Somehow it turns out I've put my dress on inside out and someone points it out by saying it makes me look 'lopsided' and that I really should sort it out. I decide to pop to the loos and change. The first floor toilets are flooded. The second floor toilets have disappeared. The third floor toilets are just cubicles in the corridor that people can see over! I go in hoping no one is around and find that the bin is overflowing with rubbish. I hear people having a conversation nearby and panic. I don't know if I managed to turn my drss the right way around.

 

Surely you can see my concern. Why the heck is my brain coming up with this nonsense?! It's all very odd and has made for a week of not very good sleep. This is the most dreams I've ever remembered in a row I think which is why I've decided to write them down.

 

Is there anything I can do to have nicer dreams please? Where are you Mr. Sandman? Bring me a dream.

 

Pip pip

Charlotte xx

 

 

 

Monday 1 June 2015

June Goals.

Hello!

Please tell me it's not just me that is freaked out by the fact that June has arrived?

June.

And it's not even sunny. Boo hiss pantomime style.

 

To top it off only have 1 day of annual leave this month. Right at the very end. It's going to be torture. Five day weeks again. No thank you!

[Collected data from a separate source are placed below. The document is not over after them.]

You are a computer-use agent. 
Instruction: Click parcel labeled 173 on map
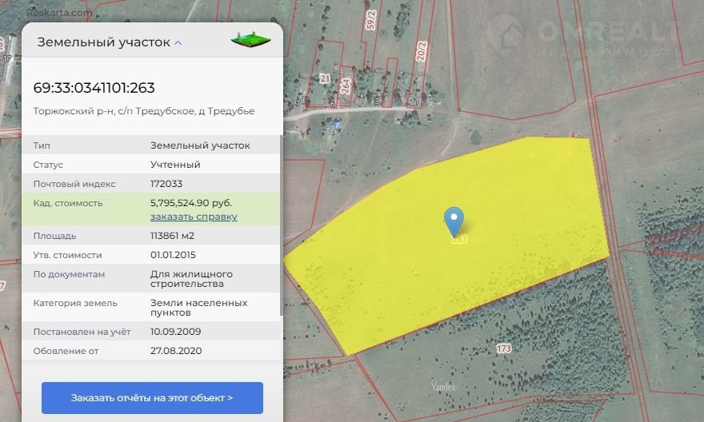[x=503, y=348]
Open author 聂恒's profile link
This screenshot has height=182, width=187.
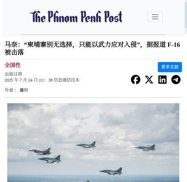click(24, 90)
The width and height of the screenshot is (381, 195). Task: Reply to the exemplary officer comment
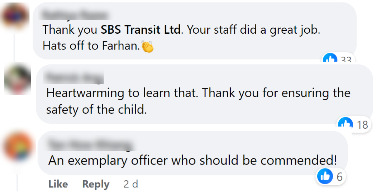[96, 184]
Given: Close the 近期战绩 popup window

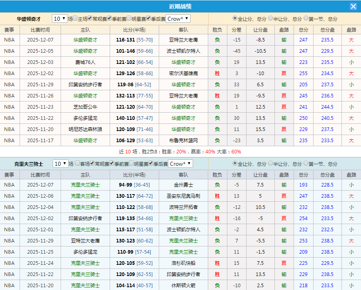Looking at the screenshot, I should coord(353,6).
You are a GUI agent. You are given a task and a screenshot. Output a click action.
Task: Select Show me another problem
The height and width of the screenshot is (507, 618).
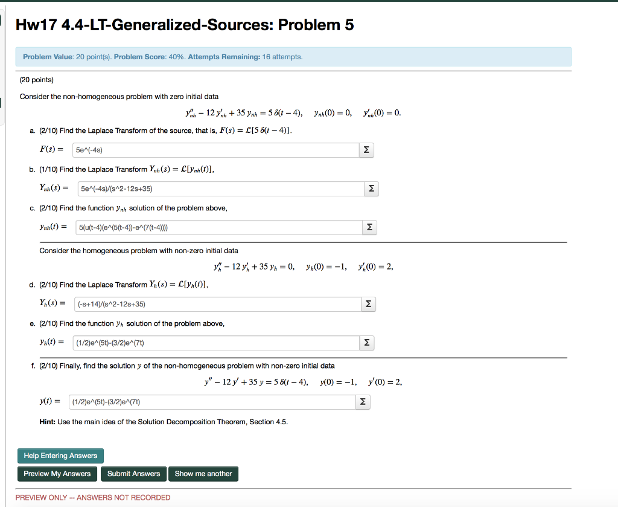tap(203, 474)
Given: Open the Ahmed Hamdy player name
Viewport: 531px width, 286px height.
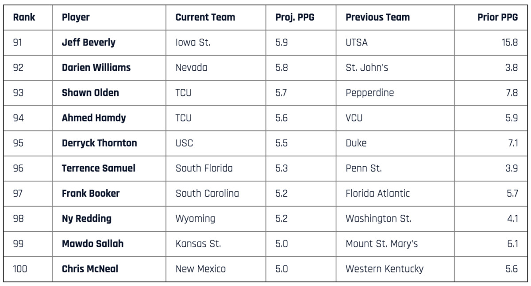Looking at the screenshot, I should pos(94,118).
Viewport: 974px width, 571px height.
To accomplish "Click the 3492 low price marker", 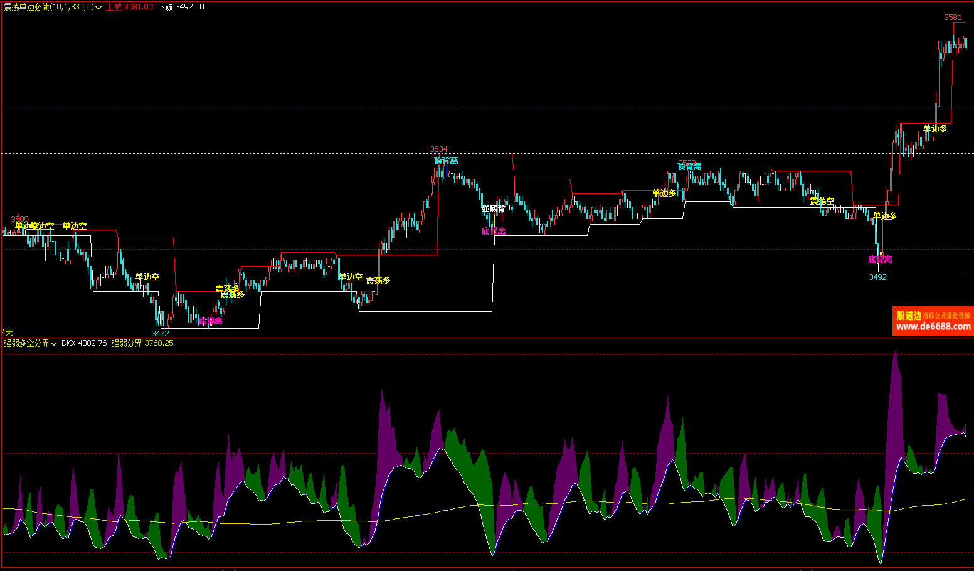I will (x=877, y=277).
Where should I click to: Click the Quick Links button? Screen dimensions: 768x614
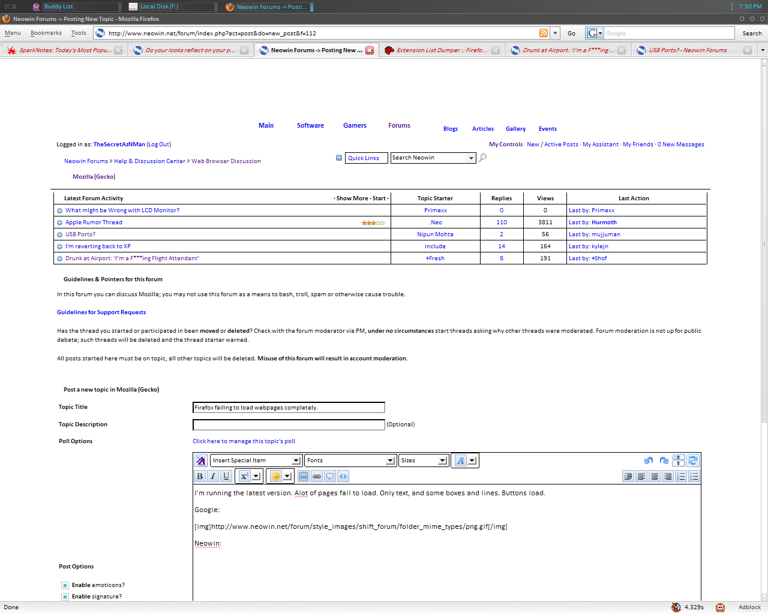point(364,158)
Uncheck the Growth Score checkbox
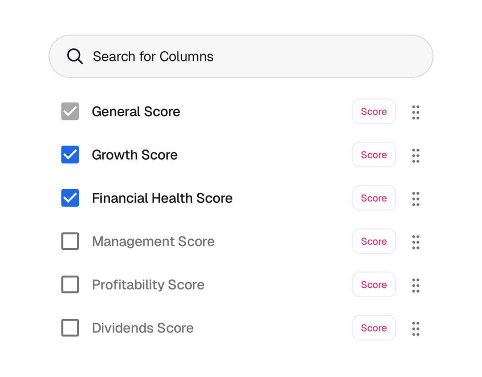Viewport: 482px width, 377px height. pos(70,155)
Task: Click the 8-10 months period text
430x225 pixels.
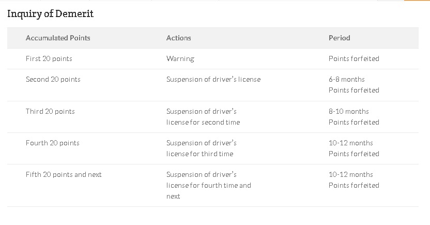Action: pyautogui.click(x=348, y=111)
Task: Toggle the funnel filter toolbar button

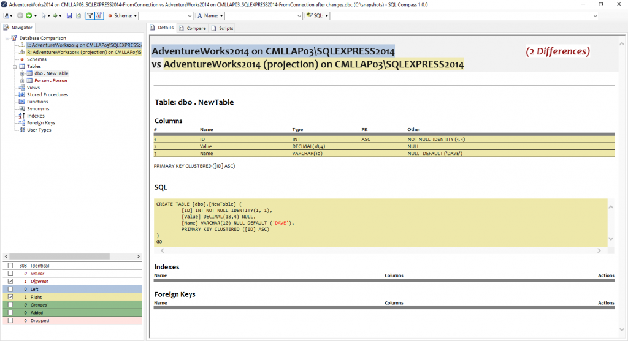Action: [x=90, y=15]
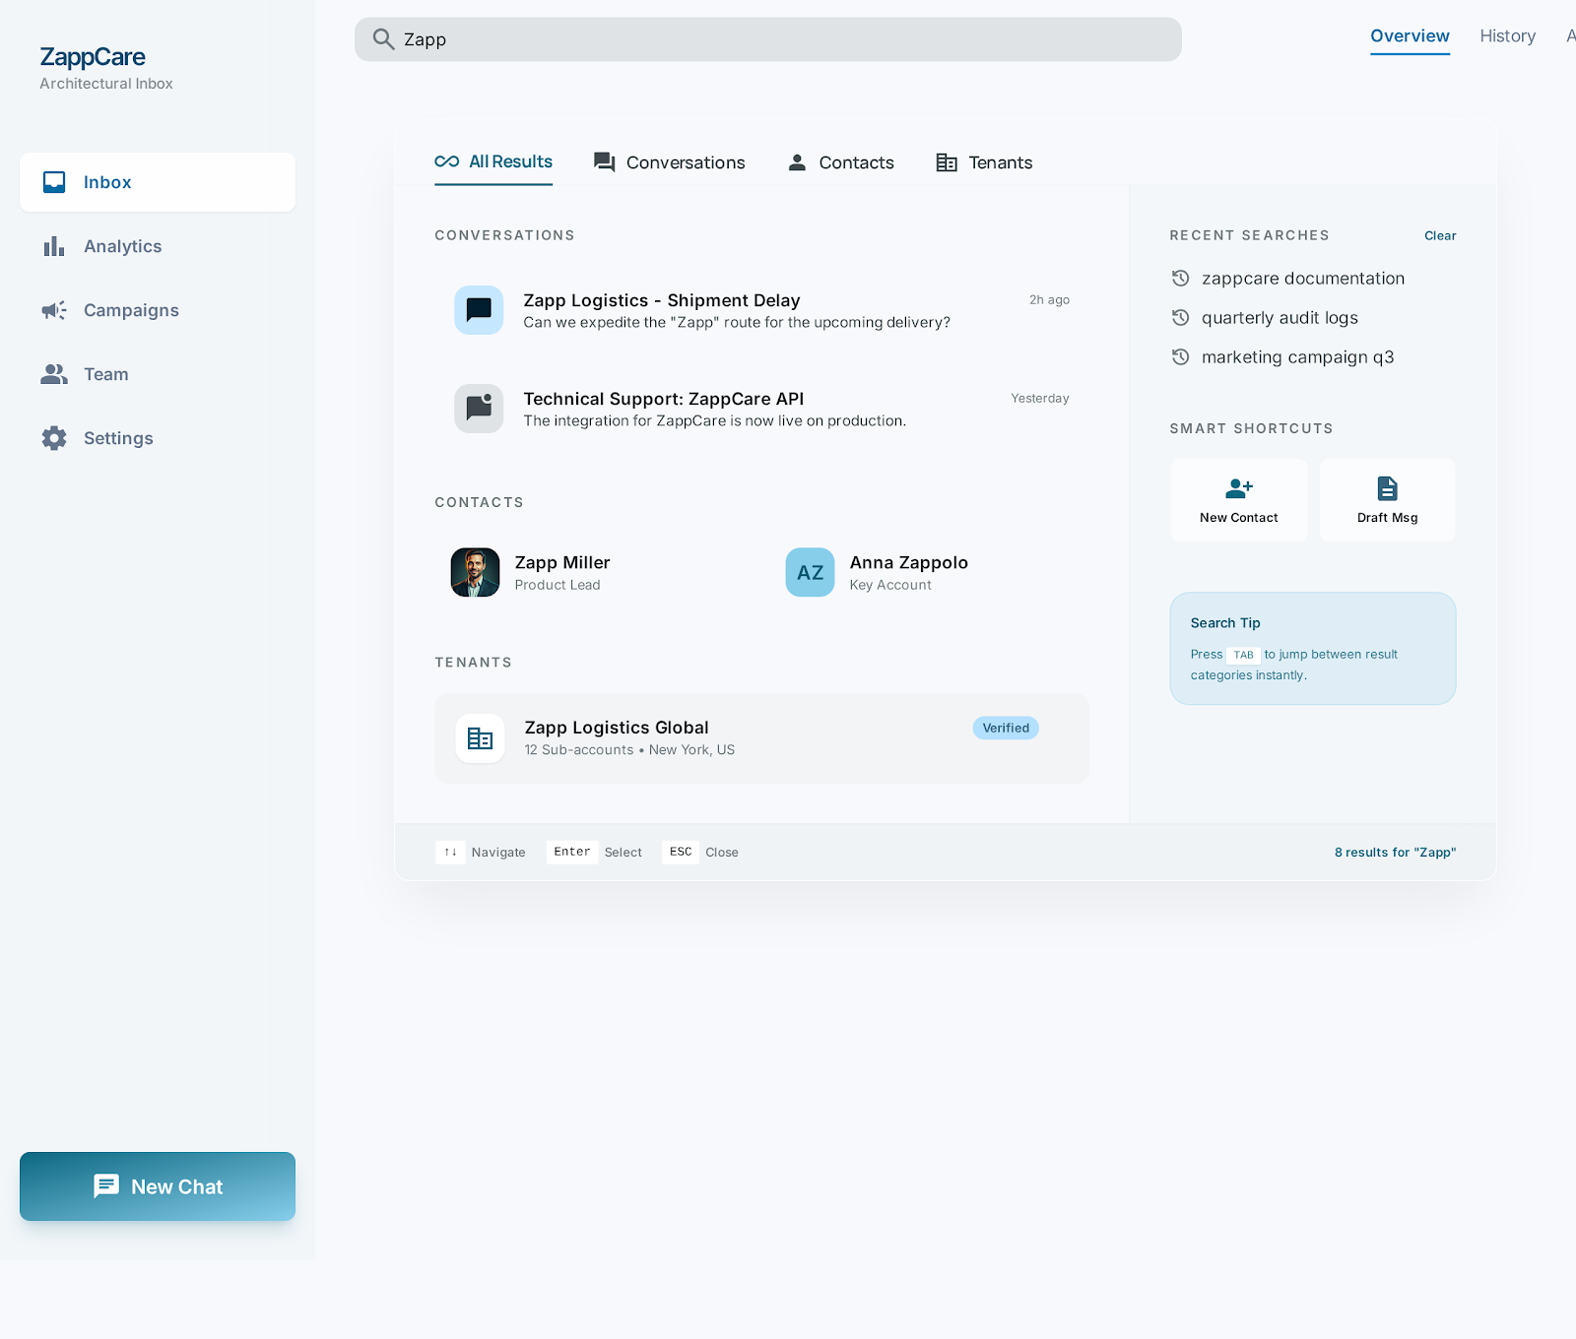1576x1339 pixels.
Task: Switch to the Contacts results tab
Action: coord(841,162)
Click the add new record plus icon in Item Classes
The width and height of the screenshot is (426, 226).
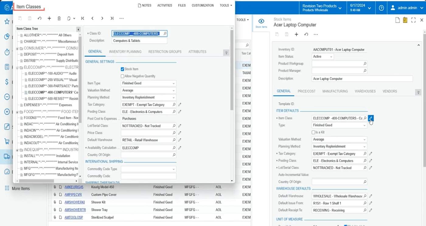(49, 19)
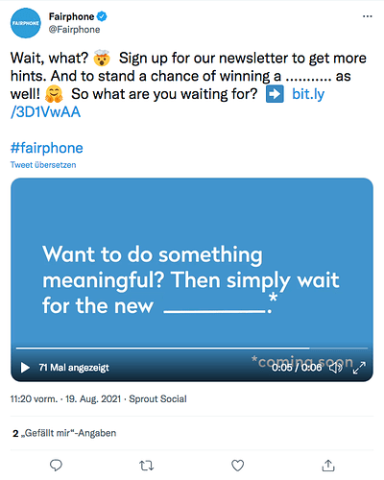The image size is (384, 480).
Task: Seek along the video progress bar
Action: [192, 348]
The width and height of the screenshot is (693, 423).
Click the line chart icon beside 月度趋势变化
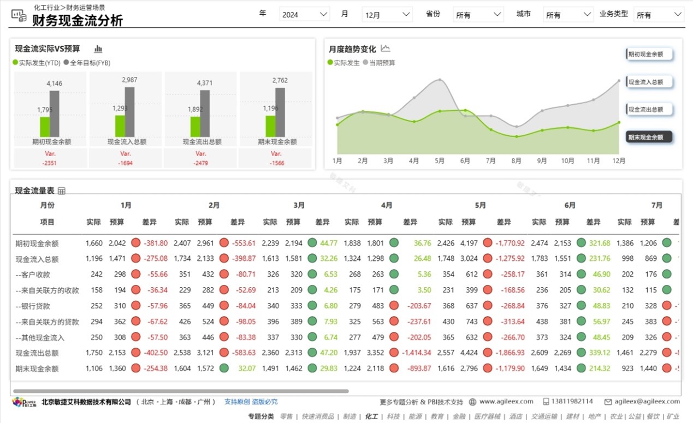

So cheer myself up and to make myself feel a bit better about the fact that I'm running out of year already I am setting myself some goals for June. Just for June mind, just you give me something to focus on to get me through without sinking into a big old heap of dispari on the floor.

 

  1. Take more iron.
  2. Work on my posture.
  3. Stick to my budget.
  4. Complete some sort of craft project.
  5. Fill a bag for charity.

 

Just five little goals. Five little things to focus on.

 

Firstly, iron. I've been anaemic before and while I don't feel anything like that alright now, I want to see if using my iron intake again will help me feel less lethargic and groggy. So a daily shot of iron is on the cards.

 

Secondly, posture. My posture is atrocious and I have recently become very aware of back aches during work. So I'm going to try and really focus on sitting and standing properly. Maybe I'll do some stretches too. I just want to schlump less.

 

Thirdly, money. I always try to be good with my money but I really want to try and keep track my spending this month. I've worked out a daily spend limit and I want to try and stick to it.

 

Fourthly, crafting. It is always hugely satisfying to complete a craft project and I have several half finished ones on the go. Let's box one off and feel that sense of achievement.

 

Lastly, donations. I am a hoarder but I am always trying to declutter so in June I want to get a charity bag together, even if it's just a carrier.

 

 

So, the we go. Simple goals that I hope will help me feel like I've achieved something or made an effort to make things a little bit better for myself.

 

Anyone else got any mid year ish goals? Working on something to make your life better?

 

I'll report back on how I'm getting on, hopefully it'll be good news!